▶ **Problem to solve**
Locate the line that contains "Follow Netflix Inc stock". Print it and every subsequent line through the final line of the records, exactly and only those.

▶ **Records**
================

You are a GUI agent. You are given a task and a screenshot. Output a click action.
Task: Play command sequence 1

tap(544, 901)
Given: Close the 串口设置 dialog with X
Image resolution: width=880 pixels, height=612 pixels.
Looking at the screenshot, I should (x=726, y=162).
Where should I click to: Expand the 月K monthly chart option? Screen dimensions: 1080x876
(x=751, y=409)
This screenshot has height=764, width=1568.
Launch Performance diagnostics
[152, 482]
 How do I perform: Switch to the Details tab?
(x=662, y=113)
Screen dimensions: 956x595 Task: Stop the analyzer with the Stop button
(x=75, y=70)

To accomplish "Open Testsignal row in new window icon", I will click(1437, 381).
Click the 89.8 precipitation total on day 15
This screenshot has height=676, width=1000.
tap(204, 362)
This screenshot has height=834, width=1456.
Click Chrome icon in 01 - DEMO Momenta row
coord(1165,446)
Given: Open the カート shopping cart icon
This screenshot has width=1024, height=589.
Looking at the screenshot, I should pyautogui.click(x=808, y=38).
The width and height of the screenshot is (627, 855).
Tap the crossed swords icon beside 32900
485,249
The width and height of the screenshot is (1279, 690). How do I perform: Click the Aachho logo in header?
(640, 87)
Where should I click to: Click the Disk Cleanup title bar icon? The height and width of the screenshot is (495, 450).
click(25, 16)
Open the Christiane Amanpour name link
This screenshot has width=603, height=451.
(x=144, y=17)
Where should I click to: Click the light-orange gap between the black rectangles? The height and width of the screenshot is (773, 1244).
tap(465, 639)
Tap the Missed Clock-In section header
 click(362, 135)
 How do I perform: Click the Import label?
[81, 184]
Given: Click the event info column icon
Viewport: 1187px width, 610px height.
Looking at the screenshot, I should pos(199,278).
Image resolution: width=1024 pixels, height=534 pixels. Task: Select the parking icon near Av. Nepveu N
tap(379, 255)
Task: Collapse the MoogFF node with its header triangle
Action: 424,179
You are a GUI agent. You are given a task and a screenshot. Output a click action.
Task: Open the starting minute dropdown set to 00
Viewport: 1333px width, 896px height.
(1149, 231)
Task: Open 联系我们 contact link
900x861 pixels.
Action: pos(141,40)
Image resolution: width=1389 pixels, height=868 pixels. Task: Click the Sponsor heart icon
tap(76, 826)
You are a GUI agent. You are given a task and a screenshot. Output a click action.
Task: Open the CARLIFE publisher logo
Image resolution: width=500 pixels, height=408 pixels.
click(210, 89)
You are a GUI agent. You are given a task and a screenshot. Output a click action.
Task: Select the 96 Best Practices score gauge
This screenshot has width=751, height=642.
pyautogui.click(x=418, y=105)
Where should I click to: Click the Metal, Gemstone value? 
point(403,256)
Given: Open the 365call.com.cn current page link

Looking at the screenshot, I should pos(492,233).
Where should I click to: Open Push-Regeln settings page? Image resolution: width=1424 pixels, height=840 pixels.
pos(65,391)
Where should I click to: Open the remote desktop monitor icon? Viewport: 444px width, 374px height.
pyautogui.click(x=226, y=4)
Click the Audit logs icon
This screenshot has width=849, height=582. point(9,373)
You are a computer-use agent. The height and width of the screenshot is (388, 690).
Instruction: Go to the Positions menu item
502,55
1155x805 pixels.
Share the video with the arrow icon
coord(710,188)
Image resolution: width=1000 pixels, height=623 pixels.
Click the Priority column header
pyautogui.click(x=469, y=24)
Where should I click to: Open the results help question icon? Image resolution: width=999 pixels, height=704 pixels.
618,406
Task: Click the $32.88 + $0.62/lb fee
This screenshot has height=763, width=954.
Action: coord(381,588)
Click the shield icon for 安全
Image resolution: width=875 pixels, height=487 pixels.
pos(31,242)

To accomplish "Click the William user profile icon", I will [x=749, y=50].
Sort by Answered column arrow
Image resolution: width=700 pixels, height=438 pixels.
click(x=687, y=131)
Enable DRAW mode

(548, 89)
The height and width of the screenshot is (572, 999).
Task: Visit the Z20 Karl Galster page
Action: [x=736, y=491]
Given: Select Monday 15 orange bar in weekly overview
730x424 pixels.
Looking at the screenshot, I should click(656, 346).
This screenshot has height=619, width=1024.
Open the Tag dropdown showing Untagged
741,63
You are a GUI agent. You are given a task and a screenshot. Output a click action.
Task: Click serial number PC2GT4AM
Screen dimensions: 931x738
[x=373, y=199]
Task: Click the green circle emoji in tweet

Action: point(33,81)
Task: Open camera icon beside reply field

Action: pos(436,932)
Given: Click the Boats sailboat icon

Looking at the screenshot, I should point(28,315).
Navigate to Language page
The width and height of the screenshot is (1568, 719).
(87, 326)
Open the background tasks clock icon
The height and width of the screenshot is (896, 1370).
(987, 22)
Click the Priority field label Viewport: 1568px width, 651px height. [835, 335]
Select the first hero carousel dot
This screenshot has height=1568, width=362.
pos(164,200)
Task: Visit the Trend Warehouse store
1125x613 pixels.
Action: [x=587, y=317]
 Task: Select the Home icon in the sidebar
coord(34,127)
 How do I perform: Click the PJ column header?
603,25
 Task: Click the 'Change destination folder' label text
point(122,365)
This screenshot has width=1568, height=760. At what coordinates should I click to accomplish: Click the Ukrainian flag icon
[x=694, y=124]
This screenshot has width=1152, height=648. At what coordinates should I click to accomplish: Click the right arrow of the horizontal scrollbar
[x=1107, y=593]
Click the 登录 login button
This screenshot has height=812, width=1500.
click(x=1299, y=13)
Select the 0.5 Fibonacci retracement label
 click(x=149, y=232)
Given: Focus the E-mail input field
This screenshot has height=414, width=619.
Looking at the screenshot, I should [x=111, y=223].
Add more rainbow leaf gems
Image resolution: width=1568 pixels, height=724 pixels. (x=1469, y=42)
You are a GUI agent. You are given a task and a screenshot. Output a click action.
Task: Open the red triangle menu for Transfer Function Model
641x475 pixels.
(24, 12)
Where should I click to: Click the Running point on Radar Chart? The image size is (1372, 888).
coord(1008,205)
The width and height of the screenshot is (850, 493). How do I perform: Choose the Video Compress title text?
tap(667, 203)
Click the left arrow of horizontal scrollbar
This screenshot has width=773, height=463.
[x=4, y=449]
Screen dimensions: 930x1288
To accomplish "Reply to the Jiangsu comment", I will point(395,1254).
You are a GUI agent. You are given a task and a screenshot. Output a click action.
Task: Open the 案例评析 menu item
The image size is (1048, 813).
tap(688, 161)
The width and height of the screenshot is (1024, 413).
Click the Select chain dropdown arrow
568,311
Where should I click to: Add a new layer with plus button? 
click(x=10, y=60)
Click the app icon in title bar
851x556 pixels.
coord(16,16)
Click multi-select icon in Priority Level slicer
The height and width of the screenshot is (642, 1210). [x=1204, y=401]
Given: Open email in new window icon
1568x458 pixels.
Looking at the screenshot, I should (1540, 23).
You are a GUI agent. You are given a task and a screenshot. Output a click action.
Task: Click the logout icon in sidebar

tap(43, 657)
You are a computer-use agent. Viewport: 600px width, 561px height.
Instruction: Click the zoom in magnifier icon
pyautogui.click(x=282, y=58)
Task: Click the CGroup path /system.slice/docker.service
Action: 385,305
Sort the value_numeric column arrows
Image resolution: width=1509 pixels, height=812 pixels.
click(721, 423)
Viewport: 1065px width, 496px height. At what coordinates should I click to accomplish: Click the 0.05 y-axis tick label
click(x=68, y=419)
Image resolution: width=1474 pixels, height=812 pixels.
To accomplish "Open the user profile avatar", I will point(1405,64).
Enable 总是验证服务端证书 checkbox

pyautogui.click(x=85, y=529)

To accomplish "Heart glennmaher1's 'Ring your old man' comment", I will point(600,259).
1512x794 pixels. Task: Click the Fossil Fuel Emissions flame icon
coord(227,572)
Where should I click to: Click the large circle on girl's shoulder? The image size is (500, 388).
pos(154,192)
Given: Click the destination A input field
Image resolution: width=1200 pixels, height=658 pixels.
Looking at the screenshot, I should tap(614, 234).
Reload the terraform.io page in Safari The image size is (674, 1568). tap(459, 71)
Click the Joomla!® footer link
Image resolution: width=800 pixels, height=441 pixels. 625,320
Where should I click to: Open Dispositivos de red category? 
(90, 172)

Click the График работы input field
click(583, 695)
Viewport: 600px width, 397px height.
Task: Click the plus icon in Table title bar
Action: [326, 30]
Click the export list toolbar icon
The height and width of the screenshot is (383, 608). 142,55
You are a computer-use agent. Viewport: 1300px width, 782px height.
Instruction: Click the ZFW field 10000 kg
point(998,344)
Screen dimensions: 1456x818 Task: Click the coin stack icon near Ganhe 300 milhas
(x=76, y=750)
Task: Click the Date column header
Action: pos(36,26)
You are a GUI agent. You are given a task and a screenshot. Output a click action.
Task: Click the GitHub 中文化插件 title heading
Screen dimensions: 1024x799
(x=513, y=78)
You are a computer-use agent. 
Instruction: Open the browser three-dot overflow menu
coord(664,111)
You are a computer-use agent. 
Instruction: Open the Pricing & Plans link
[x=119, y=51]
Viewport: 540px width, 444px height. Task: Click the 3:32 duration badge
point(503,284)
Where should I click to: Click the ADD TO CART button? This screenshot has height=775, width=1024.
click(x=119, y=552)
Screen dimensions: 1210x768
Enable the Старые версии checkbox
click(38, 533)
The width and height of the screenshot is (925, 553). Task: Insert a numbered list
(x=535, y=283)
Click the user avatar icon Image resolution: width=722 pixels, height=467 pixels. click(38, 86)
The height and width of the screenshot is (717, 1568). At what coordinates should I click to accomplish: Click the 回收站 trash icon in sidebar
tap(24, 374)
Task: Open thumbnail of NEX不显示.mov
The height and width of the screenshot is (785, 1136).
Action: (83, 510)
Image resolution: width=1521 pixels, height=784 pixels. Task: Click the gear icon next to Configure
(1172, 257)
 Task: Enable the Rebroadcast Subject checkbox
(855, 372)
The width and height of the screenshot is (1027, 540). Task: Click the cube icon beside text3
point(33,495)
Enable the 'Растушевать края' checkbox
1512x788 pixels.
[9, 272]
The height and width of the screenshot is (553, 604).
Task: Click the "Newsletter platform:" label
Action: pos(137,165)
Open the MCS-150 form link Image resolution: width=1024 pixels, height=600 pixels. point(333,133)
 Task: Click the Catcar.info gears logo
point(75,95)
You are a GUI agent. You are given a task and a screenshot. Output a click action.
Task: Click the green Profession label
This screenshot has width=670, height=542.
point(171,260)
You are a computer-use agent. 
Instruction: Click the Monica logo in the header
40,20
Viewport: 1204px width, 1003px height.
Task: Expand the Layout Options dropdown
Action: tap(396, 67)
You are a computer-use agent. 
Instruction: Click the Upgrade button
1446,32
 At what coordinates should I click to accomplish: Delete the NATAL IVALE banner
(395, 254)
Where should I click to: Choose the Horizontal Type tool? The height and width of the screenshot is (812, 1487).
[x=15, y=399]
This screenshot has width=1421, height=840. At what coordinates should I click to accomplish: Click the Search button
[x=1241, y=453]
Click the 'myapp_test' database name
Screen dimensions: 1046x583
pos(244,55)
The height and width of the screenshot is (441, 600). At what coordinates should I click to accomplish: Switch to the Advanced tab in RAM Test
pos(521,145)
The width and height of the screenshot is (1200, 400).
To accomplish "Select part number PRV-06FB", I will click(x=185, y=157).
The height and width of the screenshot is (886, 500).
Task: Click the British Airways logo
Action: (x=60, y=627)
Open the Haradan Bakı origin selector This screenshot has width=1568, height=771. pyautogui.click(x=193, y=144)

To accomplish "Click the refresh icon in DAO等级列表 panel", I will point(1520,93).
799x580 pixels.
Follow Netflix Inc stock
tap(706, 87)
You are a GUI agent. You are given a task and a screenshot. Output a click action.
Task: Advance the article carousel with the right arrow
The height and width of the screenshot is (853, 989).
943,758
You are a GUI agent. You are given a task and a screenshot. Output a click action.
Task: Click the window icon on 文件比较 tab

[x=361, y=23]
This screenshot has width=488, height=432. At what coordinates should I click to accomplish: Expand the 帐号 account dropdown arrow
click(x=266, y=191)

================

▶ **Response area**
Follow Netflix Inc stock
tap(706, 87)
You are a GUI agent. You are given a task and a screenshot. Output a click action.
Task: Advance the article carousel with the right arrow
The height and width of the screenshot is (853, 989).
943,758
You are a GUI agent. You are given a task and a screenshot. Output a click action.
Task: Click the window icon on 文件比较 tab

[x=361, y=23]
This screenshot has width=488, height=432. At what coordinates should I click to accomplish: Expand the 帐号 account dropdown arrow
click(x=266, y=191)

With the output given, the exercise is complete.